«Combien est sage cette maxime, Avant d'avoir entendu les deux parties, ne jugez pas! Car c'est toi maintenant qui me parais de beaucoup l'emporter. Aussi ma colère s'apaise, et je vais déposer les armes. (À Philocléon:) Allons, compère, laisse-toi gagner à ses discours, fais comme nous, ne sois pas trop farouche, trop récalcitrant, et trop indomptable. Plût au ciel que j'eusse un parent ou un allié qui me fît de pareilles propositions! C'est quelque dieu, évidemment, qui te protège en cette occasion et te comble de ses bienfaits: accepte-les sans hésiter.»

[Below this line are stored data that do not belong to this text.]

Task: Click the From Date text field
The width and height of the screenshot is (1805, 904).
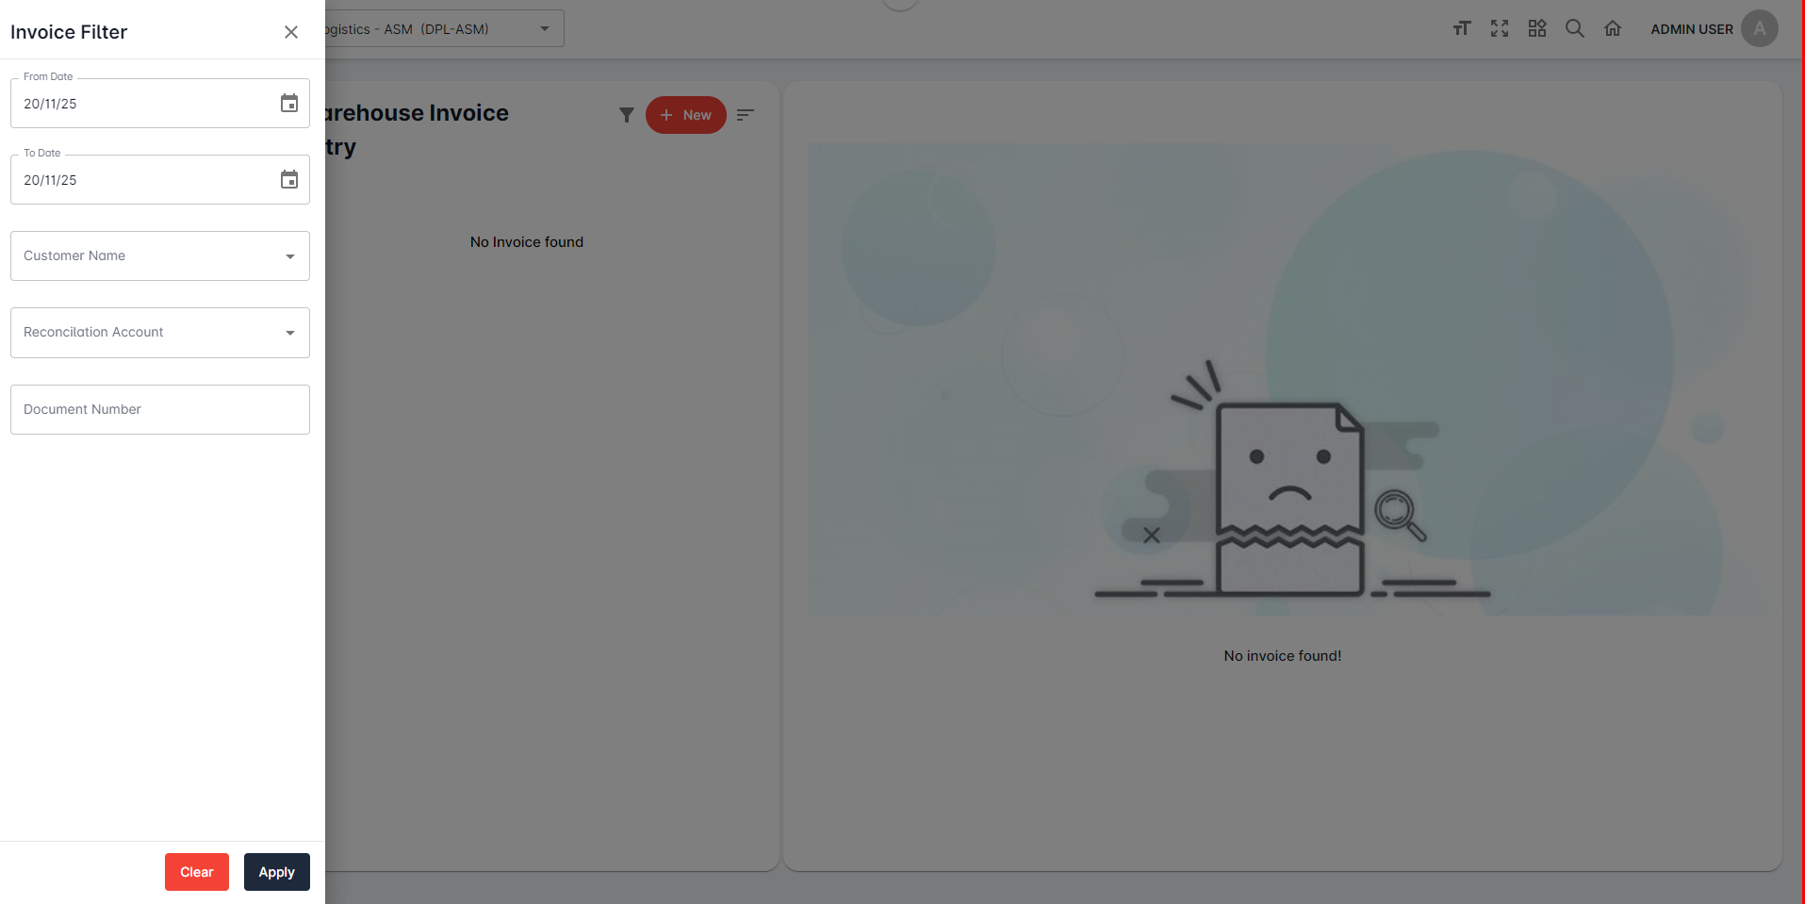Action: (x=141, y=104)
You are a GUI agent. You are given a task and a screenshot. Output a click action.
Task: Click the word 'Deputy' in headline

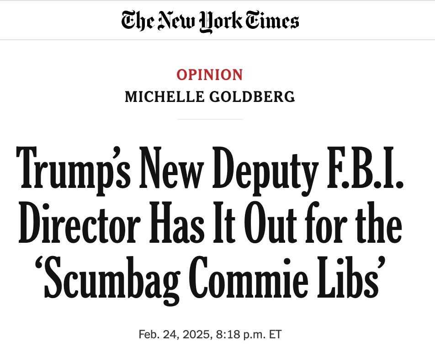265,172
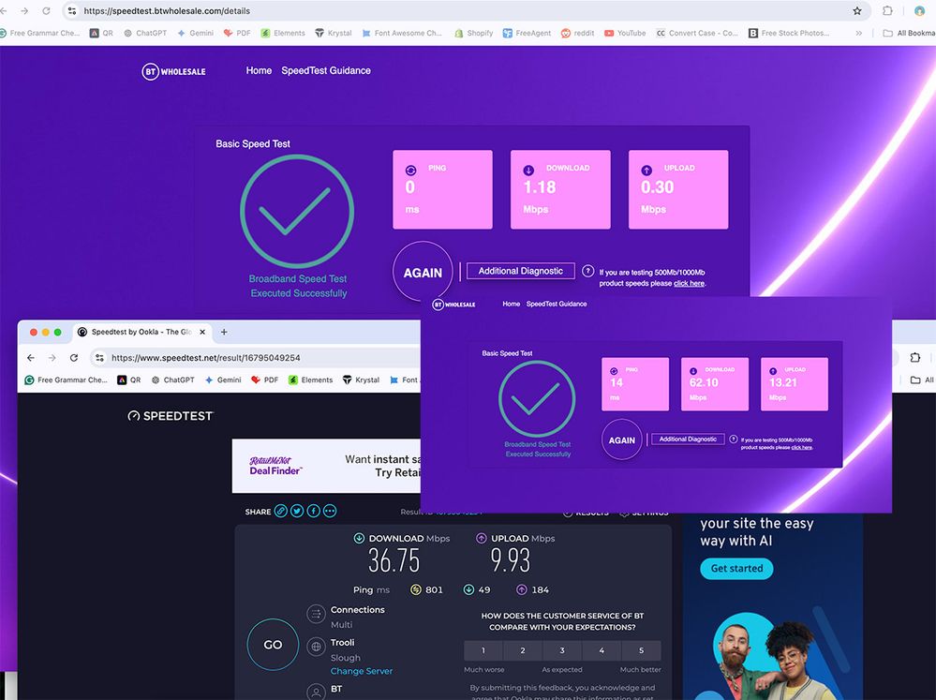Open the All Bookmarks folder
Image resolution: width=936 pixels, height=700 pixels.
(x=907, y=33)
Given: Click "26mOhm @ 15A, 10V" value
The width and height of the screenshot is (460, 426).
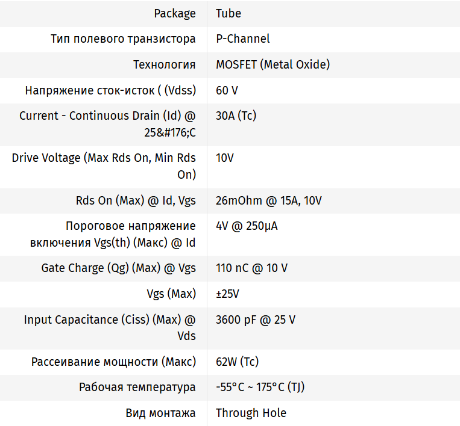Looking at the screenshot, I should pyautogui.click(x=268, y=201).
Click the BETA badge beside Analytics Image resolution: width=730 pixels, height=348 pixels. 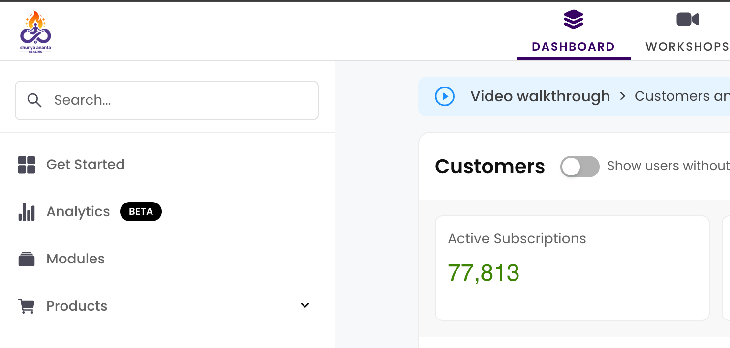[141, 212]
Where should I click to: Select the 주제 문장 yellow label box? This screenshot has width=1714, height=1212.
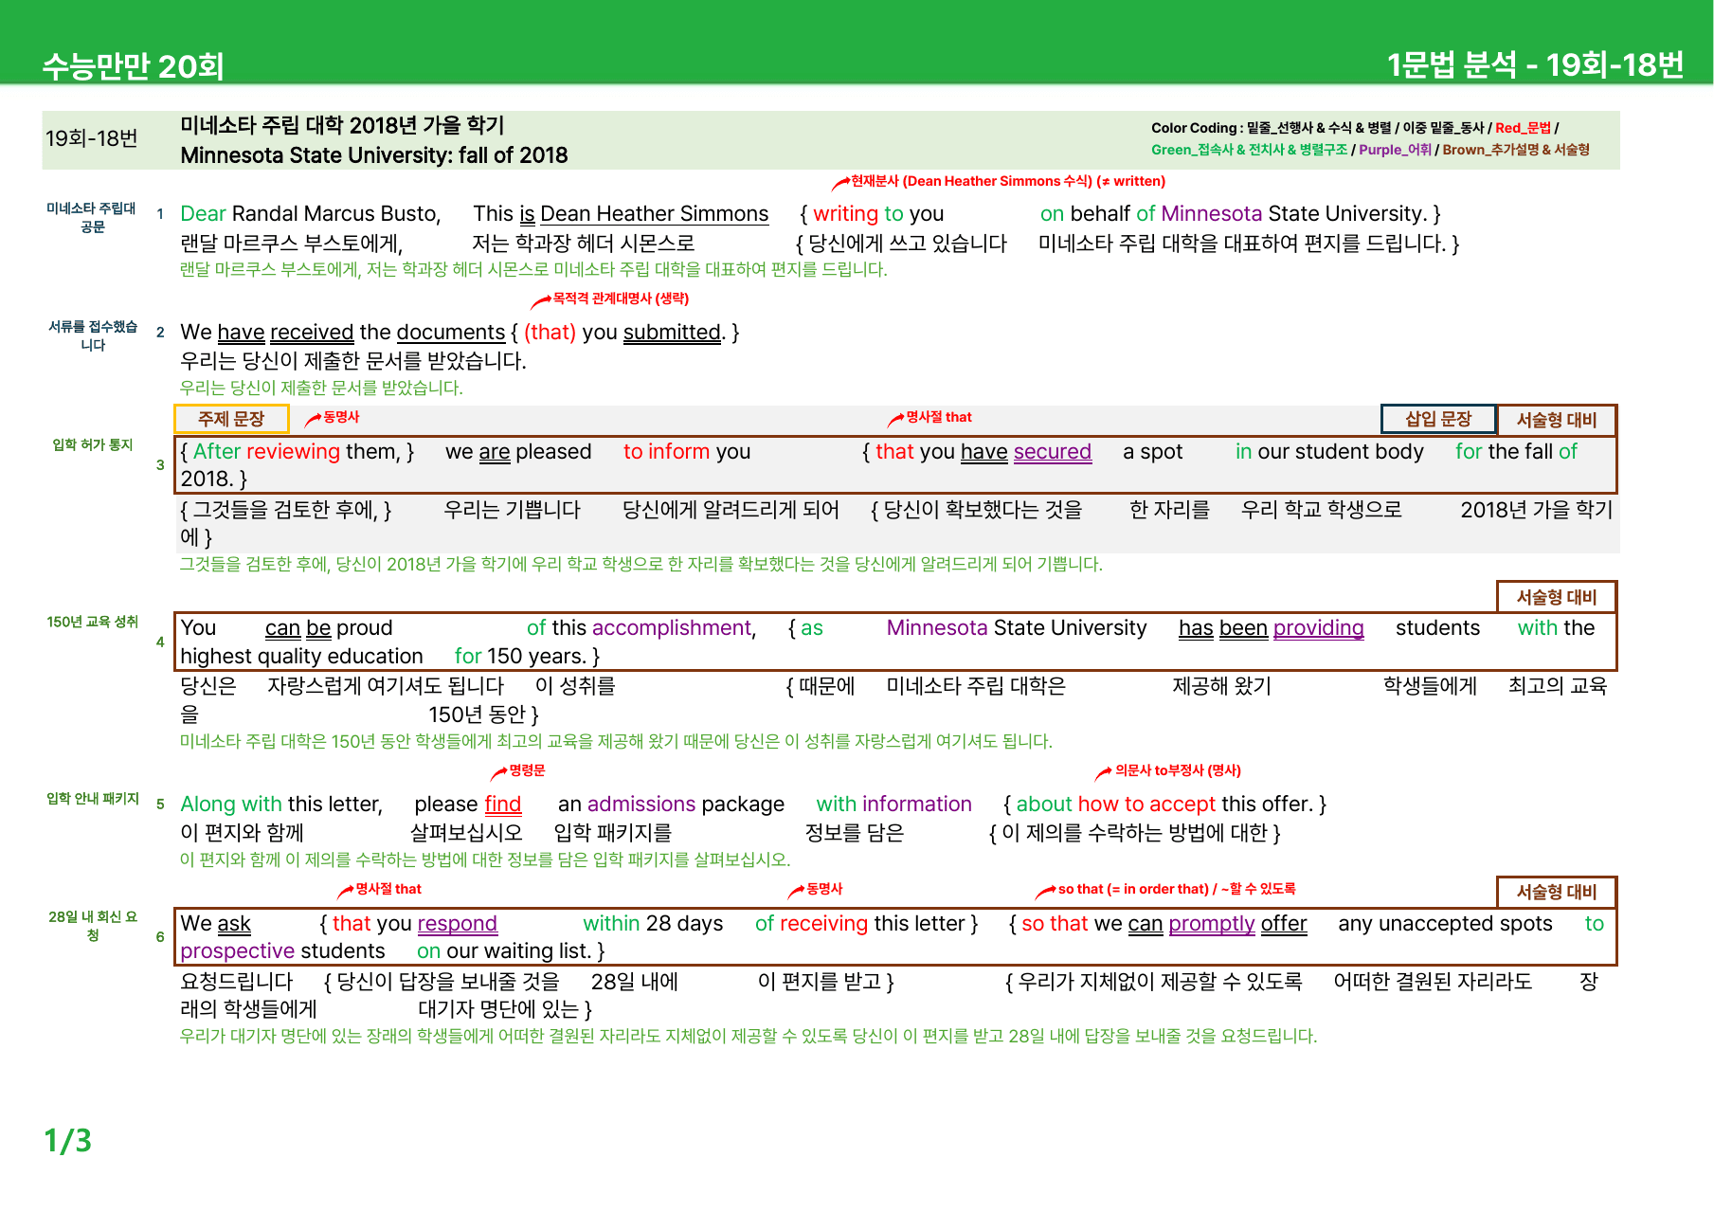(231, 419)
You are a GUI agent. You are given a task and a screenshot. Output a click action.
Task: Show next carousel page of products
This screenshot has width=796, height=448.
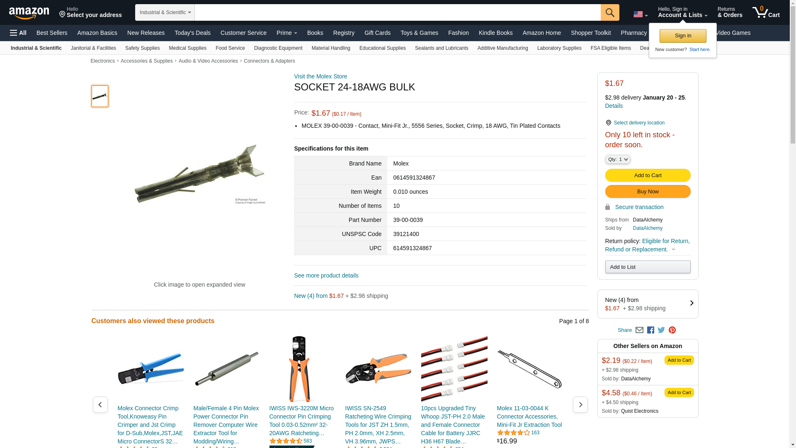pos(580,404)
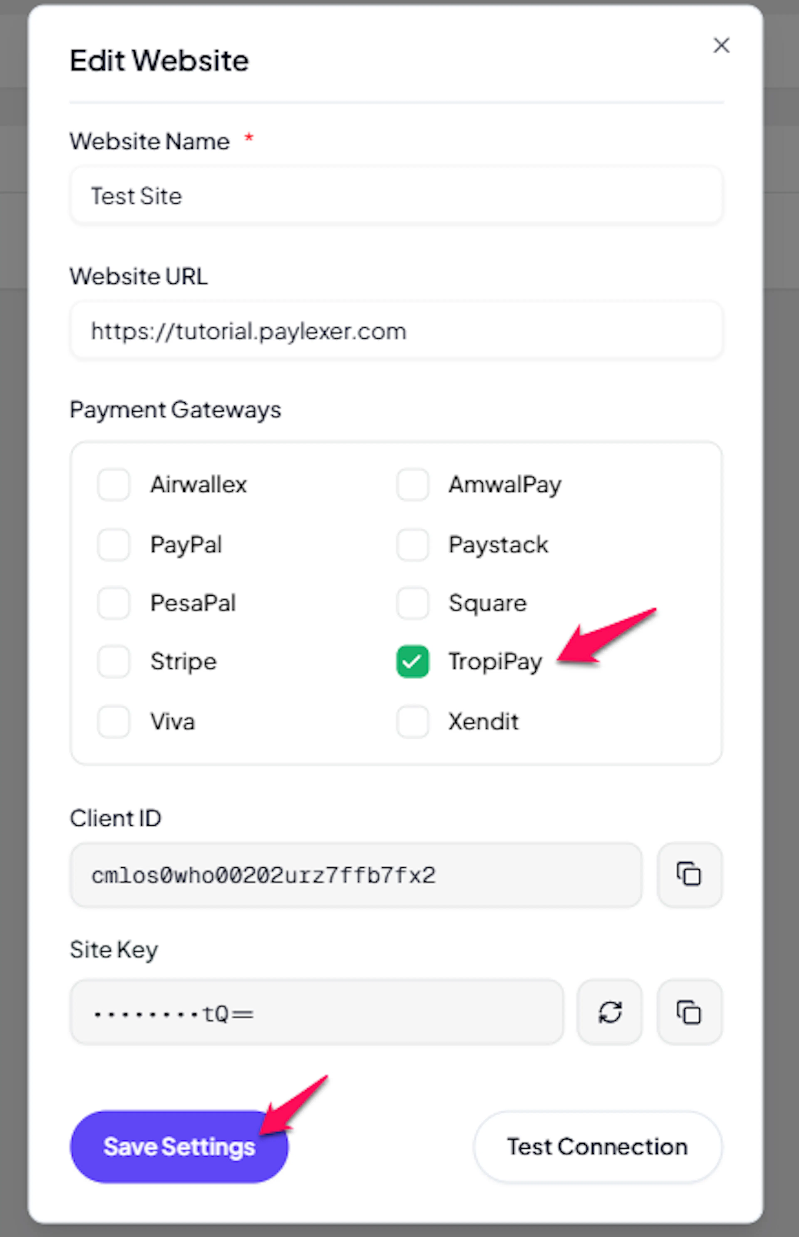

Mais le caractère forcené du vieux juge ne se dément point encore.—«Demande-moi tout, dit-il, hors une seule chose!—Laquelle?—Que je cesse de juger. Avant que j'y consente, j'aurai comparu devant Pluton!» Racine traduit, ou à peu près, la suite:
BDÉLYCLÉON—LÉANDRE.
Si pour vous sans juger la vie est un supplice,
Si vous êtes pressé de rendre la justice,
Il ne faut point sortir pour cela de chez vous:
Exercez le talent et jugez parmi nous.
PHILOCLÉON—PERRIN-DANDIN.
Ne raillons point ici de la magistrature:
Vois-tu? je ne veux point être juge en peinture.
BDÉLYCLÉON—LÉANDRE.
Vous serez, au contraire, un juge sans appel,
Et juge du civil comme du criminel.
Vous pourrez tous les jours tenir deux audiences.
Tout vous sera, chez vous, matière de sentences:
Un valet manque-t-il de rendre un verre net?
Condamnez-le à l'amende, ou, s'il le casse, au fouet.
PHILOCLÉON—PERRIN-DANDIN.
C'est quelque chose. Encor passe quand on raisonne.
Et mes vacations, qui les paira? Personne?